Willoughby Newton, whose operation we have already spoken of, says; "I
do not believe it possible to improve a farm, on the old three shift
system, of corn, wheat and pasture, without a large supply of foreign
manures. If clover can be substituted for pasture in the summer, then
the land, if not naturally poor, may be rapidly improved by the use of
lime alone, in addition to the putrescent manures that may, by proper
care, be made on the farm. On other land of less fertility, and drier, I
greatly prefer the five field system, under which, with the use of lime,
guano and clover, a rapid improvement may be effected at the same time
that heavy crops of wheat are reaped."

Another writer in speaking of how to improve worn out lands, says; "Let
whatever little surplus he can spare from supplying the necessary wants
of his family be laid out in the purchase of some one of the reliable
concentrated manures. [Guano is by far the cheapest, and therefore the
best for him, if he will plow it in well]. And my observation and
experience have convinced me that he may make such improvement as will
bring him a quick return, and soon enable him to get his farm well set
in grass. This once effected, his facilities for its further improvement
will assuredly increase in a ratio just in proportion as he is careful
to pursue the course indicated. If a farmer can succeed in getting his
fields well set in grass, a large and long array of facts and experience
have proved that he may then, under a judicious course of management,
render them more and more fertile without foreign aid of any kind
whatever."

The editor of the American Farmer, in deprecating the price of guano
says, "Of the efficacy of guano, in restoring worn out lands to
productiveness--of its capacity to increase the yield of any lands in a
sound condition--there cannot be a doubt; but even with all its
regenerating properties, we do think that its market value is too high.
Forty-eight dollars for a ton of 2,000 lbs. of Peruvian guano is more
than it is intrinsically worth, and should it be continued thus high,
must, we should think, limit its use, for the obvious reason, that
farmers cannot afford to pay a price for it which is so disproportionate
to its real value."

Yet they do continue to pay, and make it pay a greater profit than any
other manure ever purchased.

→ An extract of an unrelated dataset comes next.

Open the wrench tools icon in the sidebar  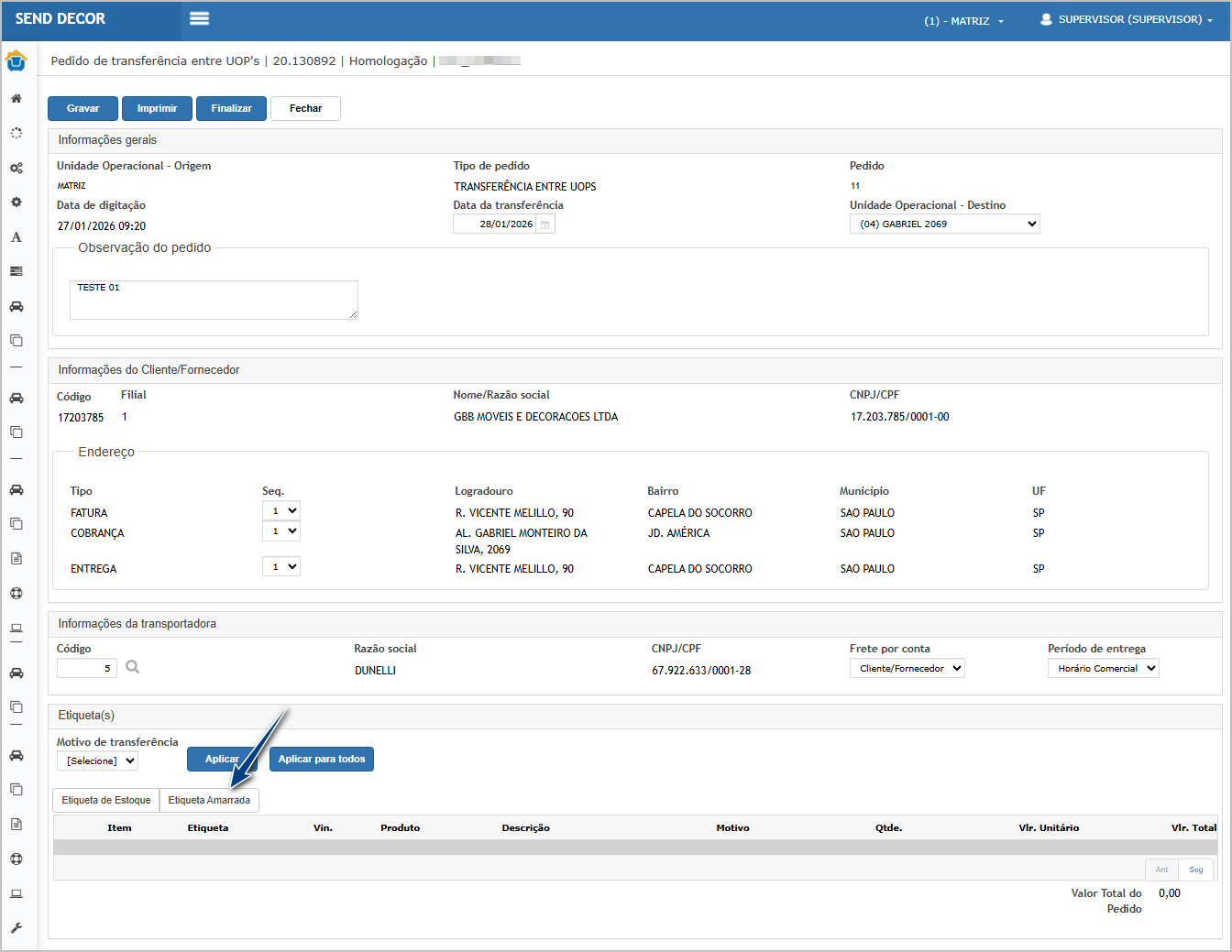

We hold to have done as much as any other
individual to reduce the price of guano, and wish as heartily as does
the editor of the Am. Farmer, it was only half the price it now is; yet,
we must counsel our readers not to wait for that cheap time coming. It
is now cheaper than it was then, and probably as low as it will be for
years; and in the hands of the present agents, the public may depend
upon a regular supply, and of genuine quality, at what the Peruvian
government deem a fair price.

_Guano for Melons and other Vines._--Mr. Pleasants, of whom we have
before spoken, and whose long experience in the use of guano in
connection with a market garden, entitle him to a high degree of credit,
says, "I have been in the habit of using it for several years, and can
testify to its value, not only using it for melons, but for the whole
tribe of cucurbitacae. The mode of application which I prefer is this;
when the ground is prepared and checked off, remove the loose soil at
the intersections of the furrows, leaving clear spaces on the substratum
of not less than eighteen inches in diameter. Upon these spaces sprinkle
guano, at the rate one pound to eight hills. Follow with a hilling or
grubbing hoe, and incorporate the guano with the subsoil; then draw the
loose earth back, and finish by chopping a small quantity, a spadeful or
less, of well rotted manure into the hill near the surface. Guano placed
near the surface, will remain almost inert, and buried deep, as I
recommended, it will be too remote from the seed to give the young
plants the quick start which is indispensable to an early crop of
melons. The small quantity of manure near the top of the hill answers
the purpose of immediate forcing, and enables the roots to strike
rapidly into the guano, when the growth of the vines will be stimulated
to such a degree as to cause them to mature their fruit a week or ten
days earlier than they would do from either guano or manure alone.
Melons equally fine may be raised from nothing but guano, applied in the
manner directed; but they will not be an early crop, from the fact that
the plants remain almost stationary until the roots reach the guano.
Last year, from such a preparation as is now recommended, I had as fine
a crop of melons as I ever saw; and they began to ripen at a very early
period in the season. Two years ago, I had them nearly or quite as good
from guano alone; but they were late. This year the crop was almost a
failure, from the wetness of the season, which caused the vines to die.
Cantelope melons, however, have produced abundantly, grown entirely with
the aid of guano. Where manure is scarce, I have no doubt an admirable
compost might be prepared, consisting of guano and rich earth. It
should be made several weeks, or even months, before it is wanted for
use; and the heap worked over frequently in order to bring it into a
suitable condition. Such a compost would doubtless supply the place in
the hill which I have assigned to the manure. For pumpkins, squashes,
cymblins and cucumbers, when it is not particularly desirable to have
them early, nothing more is necessary than to prepare the hills with
guano."

The following extract from a letter of E. G. Booth, to F. C. Stainbrook,
written in that plain familiar style of one friend to another, which
characterises the man, with an evident intent to do good; though it was
not designed for publication, we give it because we believe it will do
others good, as well as the recipient. Mr. Booth confirms our opinion
often expressed, that the poor old barren fields of lower Virginia, are
really more valuable than the rich lands of the west; because, owing to
facilities of intercourse with commercial cities by water, these lands
can be bought, and cultivated by aid of guano, with more profit than the
richest prairie farm in Illinois. Mr. Booth's testimony upon the
durability of this manure, is enough to contradict all the assertions
that "it is of no use for only one crop." On his land, strangers can
easily tell where guano was applied four years previous.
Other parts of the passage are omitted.